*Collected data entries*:

# # # # #

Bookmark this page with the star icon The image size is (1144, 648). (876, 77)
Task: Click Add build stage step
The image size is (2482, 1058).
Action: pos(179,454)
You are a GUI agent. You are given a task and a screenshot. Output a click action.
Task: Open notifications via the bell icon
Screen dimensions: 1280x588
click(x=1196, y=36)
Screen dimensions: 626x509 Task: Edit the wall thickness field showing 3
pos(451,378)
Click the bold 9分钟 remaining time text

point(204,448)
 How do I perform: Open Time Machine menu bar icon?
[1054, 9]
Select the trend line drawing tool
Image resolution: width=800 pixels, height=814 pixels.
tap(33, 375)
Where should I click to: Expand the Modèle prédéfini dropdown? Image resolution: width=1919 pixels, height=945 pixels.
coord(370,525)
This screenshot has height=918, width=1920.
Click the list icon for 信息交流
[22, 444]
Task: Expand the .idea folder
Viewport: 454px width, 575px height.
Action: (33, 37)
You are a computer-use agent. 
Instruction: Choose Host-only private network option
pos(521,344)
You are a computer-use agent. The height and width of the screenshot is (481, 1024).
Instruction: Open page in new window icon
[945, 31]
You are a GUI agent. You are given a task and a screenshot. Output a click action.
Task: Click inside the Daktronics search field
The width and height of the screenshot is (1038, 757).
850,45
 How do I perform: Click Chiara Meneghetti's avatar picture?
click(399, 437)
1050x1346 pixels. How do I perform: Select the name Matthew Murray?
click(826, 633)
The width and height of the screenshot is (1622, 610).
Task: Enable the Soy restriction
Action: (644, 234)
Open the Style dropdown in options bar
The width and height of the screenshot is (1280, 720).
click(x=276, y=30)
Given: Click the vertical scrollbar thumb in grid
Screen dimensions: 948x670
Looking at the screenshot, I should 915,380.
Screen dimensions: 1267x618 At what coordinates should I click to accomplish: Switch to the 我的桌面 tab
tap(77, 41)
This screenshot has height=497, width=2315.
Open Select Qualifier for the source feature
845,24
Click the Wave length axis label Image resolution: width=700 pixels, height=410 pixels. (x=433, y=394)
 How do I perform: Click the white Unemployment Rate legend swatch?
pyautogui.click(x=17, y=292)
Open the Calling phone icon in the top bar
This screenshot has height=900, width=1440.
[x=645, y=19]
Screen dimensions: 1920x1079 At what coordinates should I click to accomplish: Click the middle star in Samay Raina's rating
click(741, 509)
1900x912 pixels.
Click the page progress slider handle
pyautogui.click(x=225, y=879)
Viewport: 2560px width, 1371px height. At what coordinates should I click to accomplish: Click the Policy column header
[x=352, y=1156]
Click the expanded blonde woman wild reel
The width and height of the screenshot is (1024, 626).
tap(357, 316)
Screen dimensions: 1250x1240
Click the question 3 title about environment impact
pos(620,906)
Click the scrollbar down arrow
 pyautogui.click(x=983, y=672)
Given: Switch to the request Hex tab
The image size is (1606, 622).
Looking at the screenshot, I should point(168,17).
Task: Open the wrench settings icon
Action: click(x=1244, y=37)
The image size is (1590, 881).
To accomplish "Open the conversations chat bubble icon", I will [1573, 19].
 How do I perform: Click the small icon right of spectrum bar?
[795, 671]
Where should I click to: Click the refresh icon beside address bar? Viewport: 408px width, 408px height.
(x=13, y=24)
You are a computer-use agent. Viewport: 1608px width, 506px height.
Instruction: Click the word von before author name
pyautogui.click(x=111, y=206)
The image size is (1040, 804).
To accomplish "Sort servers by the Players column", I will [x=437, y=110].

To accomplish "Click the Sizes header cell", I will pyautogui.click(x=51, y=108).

# # # # #

*Task item*: Those lines above that contain the string "computer" should be returned.

*Your solution*:
You are a computer-use agent. 
You are a computer-use agent. The height and width of the screenshot is (481, 1024).
You are a computer-use agent. Viewport: 1608px width, 506px height.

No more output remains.